Can a person lose their Australian citizenship?

by The FindLaw Team

There are a number of ways that an Australian citizen may lose their citizenship voluntarily. However, the Minister for Immigration and Border Protection (the Minister) can take away or revoke a person’s citizenship under limited circumstances.

How can a person lose their Australian citizenship?

Australian citizens may give up or renounce their citizenship under the following circumstances:

  • they are a citizen of another country; or
  • are entitled to become a citizen of another country.

Alternatively, a person may lose their citizenship if they had become a citizen of another country before 4 April 2002; or the person’s citizenship has been revoked; or a responsible parent or parents have ceased to be citizens when the person was still a minor, and the Minister has revoked their citizenship status.

A person may also give up their citizenship if they are a citizen of another country, or have become a citizen of another country when they have renounced their Australian citizenship.

Under what circumstances can an Australian citizenship be revoked?
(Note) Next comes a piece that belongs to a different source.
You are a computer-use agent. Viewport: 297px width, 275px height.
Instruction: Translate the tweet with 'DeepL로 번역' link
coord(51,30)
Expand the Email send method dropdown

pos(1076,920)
The Minister can take away or revoke a person’s citizenship under the provisions found under the Australian Citizenship Act 2007 (Cth). However, the Minister cannot take away or revoke a person’s citizenship if they are an Australian by birth, or citizenship has been conferred, and the Minister is satisfied that it would not be against the public interest for a person to remain a citizen.

The Minister will revoke a person’s citizenship if they are satisfied that it would be against the public interest for the person to remain a citizen on some of the following grounds:

  • the person has been convicted of making a false statement or false representation or they have produced a false document in relation to their application to becoming an Australian citizen;
  • the person has been convicted of a serious criminal offence at any time prior to becoming a citizen which had resulted in a sentence of death or 12 months or more;
  • the person became an Australian citizen resulting from migration fraud;
  • the person became an Australian citizen resulting from third party fraud such as fraudulent conduct by a migration agent in the application for citizenship.

Under the provisions of the Migration Act 1958 (Cth), a person who has their citizenship status revoked while in a migration zone, will then become a holder of an ex-citizen visa. The person may remain in Australia unless the Minister makes the decision to cancel the ex-citizen visa on the basis that the person is not of good character. If the Minister deems the person is of not good character, their ex-citizen visa may be cancelled, and they will be removed from the country. Upon leaving Australia, the person can no longer enter the country on an ex-citizen visa.

A child under the age of 18 years may lose their citizenship status if their parent or guardian has had their citizenship revoked. However, the child will not lose their citizenship if another parent is an Australian citizen, or in circumstances where the child will be deemed to be stateless.